- [Цитируемый отрывок]:
----
У советского прошлого нет ни только истцов. У него нет наследников — в современной России нет ни политической, ни интеллектуальной силы, готовой заставить общество задуматься над своим прошлым и разделить груз моральной ответственности. Напротив, с каждым днем растет число желающих представить позорный режим достойным политическим ориентиром, а историю России — чередой славных побед и достижений великой державы, которой потомки могут только гордиться. Почему резко отрицательное отношение общества к советской власти, столь массовое на заре «перестройки», так быстро сменилось столь же массовым стремлением восстановить ее «светлый образ»? Одна из причин в том, что осуждение сталинизма оказалось краткосрочной политической акцией, полностью подчиненной политической конъюнктуре конца 1980-х. За ним не последовало общественных дебатов, способных призвать каждого из нас задуматься о своей собственной — личной и семейной — связи с самым кровожадным режимом в истории человечества. О цене соучастия, морального выбора и компромиссов, которые приходилось совершать нам самим и нашим близким. Демократическая интеллигенция — «архитектор перестройки» — не стала лидером такого движения. И тогда, в конце 1980-х, все общество поголовно сочло себя «жертвами» — «тоталитарного режима», «советской власти», «коммунистической идеологии». Вызвав из небытия тени советского прошлого, российское общество равнодушно отвернулось от тяжкого наследства, предоставив «мертвым самим хоронить своих мертвецов».
Геноцид против еврейского народа и преступления немцев против человечества во Второй мировой войне заставили выдающегося немецкого историка Р. Козеллека задаться вопросом о том, не являются ли немцы «нацией преступников». Не пора ли нам найти в себе силы признать свою долю ответственности и вины, разорвать тенета беспамятства и молчания, продолжающие делать нас сообщниками преступного режима?
Задуматься о причинах сегодняшней «исторической амнезии» россиян и о ее последствиях для современной российской ситуации — такова главная цель этой статьи. Материалом для этих размышлений послужит недавно вышедший специальный номер журнала «Неприкосновенный запас» «Память о войне 60 лет спустя» 4 . В нем поднимается исключительно важный вопрос о том, почему столь различным оказалось отношение к прошлому, и, в частности, память о войне, в России и Германии. Статьи немецких авторов позволяют проследить динамику «волн памяти», увидеть, как изменялось отношение в Германии к трагическому прошлому — от попыток представить немцев жертвами режима и союзнических бомбежек, до страстных политических дебатов и конфликтов, сменяемых периодами «ослабления» остроты переживания травматического опыта. Показать множественность мнений о войне, сопоставив «нашу память народа-победителя» с размышлениями об особенностях исторической памяти о войне в Германии, означало оторвать читателя от отупляющих фанфар официального празднования шестидесятилетия Победы и призвать задуматься о том, что означала победа коммунистического СССР над фашистской Германией.
----
- [Извлечённые данные]:
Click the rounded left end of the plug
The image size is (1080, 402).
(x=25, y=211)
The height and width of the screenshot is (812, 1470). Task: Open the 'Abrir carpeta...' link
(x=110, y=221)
----
- [Задания]:
a. Какой номер журнала, согласно отрывку, послужил материалом для размышлений автора?
b. Определите, согласуется ли с отрывком каждое из утверждений, ответив «да» или «нет» и дословно приведя решающие слова отрывка. (i) Осуждение сталинизма названо в отрывке краткосрочной политической акцией. (ii) Демократическая интеллигенция возглавила общественные дебаты о соучастии и моральном выборе. (iii) Вопросом о том, не являются ли немцы «нацией преступников», задался историк Р. Козеллек.
Строки — самостоятельный материал, с отрывком они не связаны.

- [Ответы по заданиям]:
a. Специальный номер журнала «Неприкосновенный запас» «Память о войне 60 лет спустя».

b.
(i) Да: «осуждение сталинизма оказалось краткосрочной политической акцией».
(ii) Нет: «Демократическая интеллигенция — «архитектор перестройки» — не стала лидером такого движения».
(iii) Да: «заставили выдающегося немецкого историка Р. Козеллека задаться вопросом о том, не являются ли немцы «нацией преступников»».